Bu kanun teklifi ile hedeflenenler hakkında örneklerin yer aldığı şerhte, "Enflasyon can yakıyor, miktarını az göstermektir, Yoksulluğu örtbas etmektir. Toplantı ve gösteri hakkı askıdadır, bu gerçeği toplumdan kaçırmaktır. Konserler yasak, gösteriler yasak, toplumun yaşam tarzına müdahale var, bu hususlara itirazlara karşı bu kanun teklifi gündemdedir. HDP'yi kapatma, Kobani Kumpas Davasına karşı yükselen itirazları baskılamak için bu kanun gündemdedir. Cemaatlere ait vakıf ve derneklere aktarılan kaynakların sorgulanması ve bu konularda haber yapılmasının önüne geçilmesi amaçlanmaktadır. Bu yönüyle bir sansür ve susturma yasasıdır" denildi.

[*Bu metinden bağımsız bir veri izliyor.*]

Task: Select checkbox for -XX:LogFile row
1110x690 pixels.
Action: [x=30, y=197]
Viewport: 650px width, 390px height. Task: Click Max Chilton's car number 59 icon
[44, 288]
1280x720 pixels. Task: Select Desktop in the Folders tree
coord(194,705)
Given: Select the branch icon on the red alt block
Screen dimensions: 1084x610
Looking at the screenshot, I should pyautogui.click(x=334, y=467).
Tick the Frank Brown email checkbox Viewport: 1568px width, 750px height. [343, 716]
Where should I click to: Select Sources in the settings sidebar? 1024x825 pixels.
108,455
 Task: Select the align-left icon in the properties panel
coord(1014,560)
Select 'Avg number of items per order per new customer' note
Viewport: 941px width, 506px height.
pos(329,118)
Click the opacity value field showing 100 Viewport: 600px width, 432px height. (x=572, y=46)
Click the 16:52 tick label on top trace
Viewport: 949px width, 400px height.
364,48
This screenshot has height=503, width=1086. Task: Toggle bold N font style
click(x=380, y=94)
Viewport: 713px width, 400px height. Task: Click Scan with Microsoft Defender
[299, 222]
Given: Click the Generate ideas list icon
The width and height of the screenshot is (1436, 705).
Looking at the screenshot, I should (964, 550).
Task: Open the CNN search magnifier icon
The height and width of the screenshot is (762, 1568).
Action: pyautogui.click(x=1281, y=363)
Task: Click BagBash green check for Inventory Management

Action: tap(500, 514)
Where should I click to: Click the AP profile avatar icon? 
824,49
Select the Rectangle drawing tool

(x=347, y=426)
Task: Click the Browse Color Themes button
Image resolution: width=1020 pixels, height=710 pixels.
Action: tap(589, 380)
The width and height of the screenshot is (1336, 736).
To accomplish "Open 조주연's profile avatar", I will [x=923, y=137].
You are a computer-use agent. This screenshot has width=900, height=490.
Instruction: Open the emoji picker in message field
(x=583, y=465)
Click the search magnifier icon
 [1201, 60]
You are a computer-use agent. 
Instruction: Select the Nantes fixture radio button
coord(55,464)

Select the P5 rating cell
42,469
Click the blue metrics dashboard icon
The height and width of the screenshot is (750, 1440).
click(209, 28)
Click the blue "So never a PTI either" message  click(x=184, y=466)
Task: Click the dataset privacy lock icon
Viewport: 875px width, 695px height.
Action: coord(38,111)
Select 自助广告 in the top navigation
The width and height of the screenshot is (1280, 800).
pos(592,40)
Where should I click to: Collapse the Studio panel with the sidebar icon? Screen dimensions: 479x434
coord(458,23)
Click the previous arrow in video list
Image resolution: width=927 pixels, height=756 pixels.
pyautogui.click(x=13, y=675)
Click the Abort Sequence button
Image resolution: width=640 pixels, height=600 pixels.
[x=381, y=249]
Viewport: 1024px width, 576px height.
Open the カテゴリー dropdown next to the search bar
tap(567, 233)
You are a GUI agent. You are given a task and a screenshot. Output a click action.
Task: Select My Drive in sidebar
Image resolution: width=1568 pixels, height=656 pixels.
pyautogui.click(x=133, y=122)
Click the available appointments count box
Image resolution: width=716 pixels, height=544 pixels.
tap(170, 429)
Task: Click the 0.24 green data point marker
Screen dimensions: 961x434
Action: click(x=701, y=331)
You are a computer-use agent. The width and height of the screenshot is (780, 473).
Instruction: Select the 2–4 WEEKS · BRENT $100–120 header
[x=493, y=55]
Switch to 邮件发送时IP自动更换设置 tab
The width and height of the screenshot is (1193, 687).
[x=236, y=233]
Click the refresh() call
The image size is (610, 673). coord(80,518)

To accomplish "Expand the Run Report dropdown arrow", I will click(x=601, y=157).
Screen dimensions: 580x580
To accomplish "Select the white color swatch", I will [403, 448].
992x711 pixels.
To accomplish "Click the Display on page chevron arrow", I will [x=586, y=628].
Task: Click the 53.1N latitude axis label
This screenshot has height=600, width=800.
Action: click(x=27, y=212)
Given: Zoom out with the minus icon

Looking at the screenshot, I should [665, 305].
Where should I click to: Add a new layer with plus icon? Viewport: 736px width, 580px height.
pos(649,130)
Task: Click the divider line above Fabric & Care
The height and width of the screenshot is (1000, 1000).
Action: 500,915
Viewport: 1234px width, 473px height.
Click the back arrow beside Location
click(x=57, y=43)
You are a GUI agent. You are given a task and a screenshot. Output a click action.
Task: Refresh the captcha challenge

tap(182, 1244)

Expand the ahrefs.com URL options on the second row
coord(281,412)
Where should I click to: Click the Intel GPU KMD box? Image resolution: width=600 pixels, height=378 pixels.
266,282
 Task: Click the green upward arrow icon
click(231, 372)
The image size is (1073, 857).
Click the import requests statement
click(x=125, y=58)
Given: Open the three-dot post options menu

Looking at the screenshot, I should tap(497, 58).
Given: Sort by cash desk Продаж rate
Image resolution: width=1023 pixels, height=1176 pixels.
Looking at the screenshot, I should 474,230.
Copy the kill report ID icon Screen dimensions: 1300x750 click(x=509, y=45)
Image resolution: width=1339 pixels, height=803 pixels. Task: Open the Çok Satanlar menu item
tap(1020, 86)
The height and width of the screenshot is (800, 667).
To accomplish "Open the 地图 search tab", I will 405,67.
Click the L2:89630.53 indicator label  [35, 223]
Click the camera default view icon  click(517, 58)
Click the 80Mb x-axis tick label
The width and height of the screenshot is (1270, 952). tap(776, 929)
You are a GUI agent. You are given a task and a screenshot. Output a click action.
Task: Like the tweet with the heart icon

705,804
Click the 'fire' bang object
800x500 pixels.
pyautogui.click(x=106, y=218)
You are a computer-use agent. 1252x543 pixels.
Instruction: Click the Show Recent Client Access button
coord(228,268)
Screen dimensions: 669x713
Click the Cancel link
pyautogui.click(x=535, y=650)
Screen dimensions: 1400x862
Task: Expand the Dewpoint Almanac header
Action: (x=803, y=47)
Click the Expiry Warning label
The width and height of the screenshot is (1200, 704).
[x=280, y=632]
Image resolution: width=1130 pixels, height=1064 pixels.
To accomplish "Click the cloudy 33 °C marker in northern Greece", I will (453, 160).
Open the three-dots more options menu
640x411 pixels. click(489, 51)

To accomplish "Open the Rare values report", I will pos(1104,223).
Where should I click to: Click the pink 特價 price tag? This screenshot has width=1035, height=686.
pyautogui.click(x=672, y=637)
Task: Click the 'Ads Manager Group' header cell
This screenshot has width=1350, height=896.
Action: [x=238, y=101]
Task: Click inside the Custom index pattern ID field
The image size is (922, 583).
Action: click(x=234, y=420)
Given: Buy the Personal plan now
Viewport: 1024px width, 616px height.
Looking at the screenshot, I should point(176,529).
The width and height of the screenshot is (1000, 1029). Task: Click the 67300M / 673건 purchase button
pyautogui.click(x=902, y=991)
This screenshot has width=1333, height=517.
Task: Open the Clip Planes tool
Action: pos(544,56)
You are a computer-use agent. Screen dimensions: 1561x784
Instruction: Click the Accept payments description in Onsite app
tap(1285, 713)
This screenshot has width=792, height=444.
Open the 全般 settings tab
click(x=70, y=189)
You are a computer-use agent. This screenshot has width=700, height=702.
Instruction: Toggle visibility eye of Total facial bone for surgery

2021 yılı hak ihlali istatistiklerine göre; 55 gazetecinin saldırıya uğradığı, 2 gazetecinin öldürüldüğü, 61 gazetecinin gözaltına alındığı, 6 gazetecinin tutuklandığı, 23 gazetecinin işkence ve kötü muameleye maruz kaldığı, 64 internet sitesinin kapatıldığı, 1460 habere erişim engeli getirildiğinin aktarıldığı şerhte şu ifadeler kullanıldı:
"AB ve İngiltere gibi ülkelerde sosyal medya platformlarına yaklaşım geleneksel medyaya yaklaşım gibi ele alınarak devlet ve bürokrasinin mümkün olduğu kadar dışında kaldığı yöntemler kullanılmaya çalışılmış, ifade özgürlüğünü kısıtlamayacak ama kişisel güvenliği sağlayacak tedbirler alınmaya çalışmaktadır. Türkiye'de ise AKP hükümetleri ve AKP-MHP hükümetinin medyaya yaklaşımı her dönem özgürlükleri kısıtlamak üzerine olmuştur. Geleneksel medyanın önce sahiplik yapısını kendi yandaş sermayesi lehine değiştirerek ve ardından el koymalar ve kapatmalarla basının özgürlük alanını ortadan kaldırmayı amaçlamıştır."